#### Questions on the material:
(a) From the forum thread on places to live in Canada, copy the passage that begins at the words "On the downside, the" and stops after the words "37% last year.".
(b) List every username that appears as a post heading in the forum thread on places to live in Canada.

*** Text shown Section Begins ***

If you have time to wait, when the same type of crash that hit Japan in the late 1990s inevitably occurs, you can most likely pick up a decent foreclosure out here in BC for peanuts. The way it happened in Arizona and other places in the US that went as real-estate stupid as we are currently.

That said there are some decent areas in the Kootenays fairly close to larger centers that are still within your price range for small detached city houses. Wife and I are considering a move to that area because it is beautiful if somewhat remote compared to the rest of BC, a challenge at our age but still a nice dream. Here is a pic of what towns in the Kootenays can look like. This is Castlegar which has decent health care facilities and is a not too long ambulance or heli ride from Kelowna which has major trauma and other high tech facilities.


----------



## Davestp1 (Apr 25, 2006)

Annapolis Valley, NS. "Relatively" mild winters. It rained yesterday.......


----------



## marcos (Jan 13, 2009)

BGood said:


> That list must be a joke. Some of the worst places to live in Qc make the list. Out of 143 places, more than half I'd never want to live there.


Exactly.


----------



## Milkman (Feb 2, 2006)

laristotle said:


> mom's basement?


Ok, but would you mind calling me Dad?


----------



## bw66 (Dec 17, 2009)

Not many places that have good weather year-round and a vibrant music scene.

Not sure what constitutes "extremes", but my little community of Uxbridge ticks all of those boxes other than affordable - I was lucky to arrive when I did, because I couldn't afford to move here now. I suspect that anywhere in Canada that ticks most of your boxes isn't going to be affordable.


----------



## Mooh (Mar 7, 2007)

Wish I could afford to move to the Bruce Peninsula permanently, mostly for sentimental reasons, but we're happy enough in Goderich. The right amenities, decent hospital, some trails and waterfront, but the real estate values have gone bonkers so it's not what I would call affordable anymore. Pre-Covid there was a blues festival, a world festival, a celtic festival, art in the park type weekends, and outdoor seasonal markets. Senoir's choirs, town band, YMCA...


----------



## dgreen (Sep 3, 2016)

I have been in the lower mainland of BC ( Chilliwack) all my life. At our existing home for the past 38 years. Overall it is so beautiful in all seasons. We don't mind the damp fall / winter as we still get out and walk daily along the river. Spring / summer are very nice. We have a lot of large shade trees so home is our oasis.
On the downside, the last few years have seen wild fires from Washington state and / or the BC interior that has contributed to some very poor air quality in the summer. Also heavy rains as some of you have seen this last fall and in recent previous years. Very extreme weather patterns develpoing but I think that is a global issue which will be a variable no matter where you choose to live.
Also, property values are thru the roof the last few years. Ours assesment went up 47% last year alone, unsustainable for anyone wanting to move out this way. The average increase assesment in chilliwack was 37% last year.

*** Text shown Section Ends ***
*** Data below Section Begins ***

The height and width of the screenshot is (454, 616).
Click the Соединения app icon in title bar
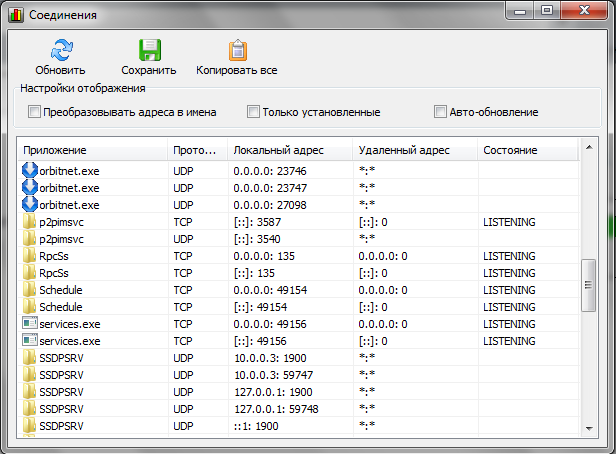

*** Data below Section Ends ***

#### Responses per task:
(a)
On the downside, the last few years have seen wild fires from Washington state and / or the BC interior that has contributed to some very poor air quality in the summer. Also heavy rains as some of you have seen this last fall and in recent previous years. Very extreme weather patterns develpoing but I think that is a global issue which will be a variable no matter where you choose to live.
Also, property values are thru the roof the last few years. Ours assesment went up 47% last year alone, unsustainable for anyone wanting to move out this way. The average increase assesment in chilliwack was 37% last year.

(b)
Davestp1
marcos
Milkman
bw66
Mooh
dgreen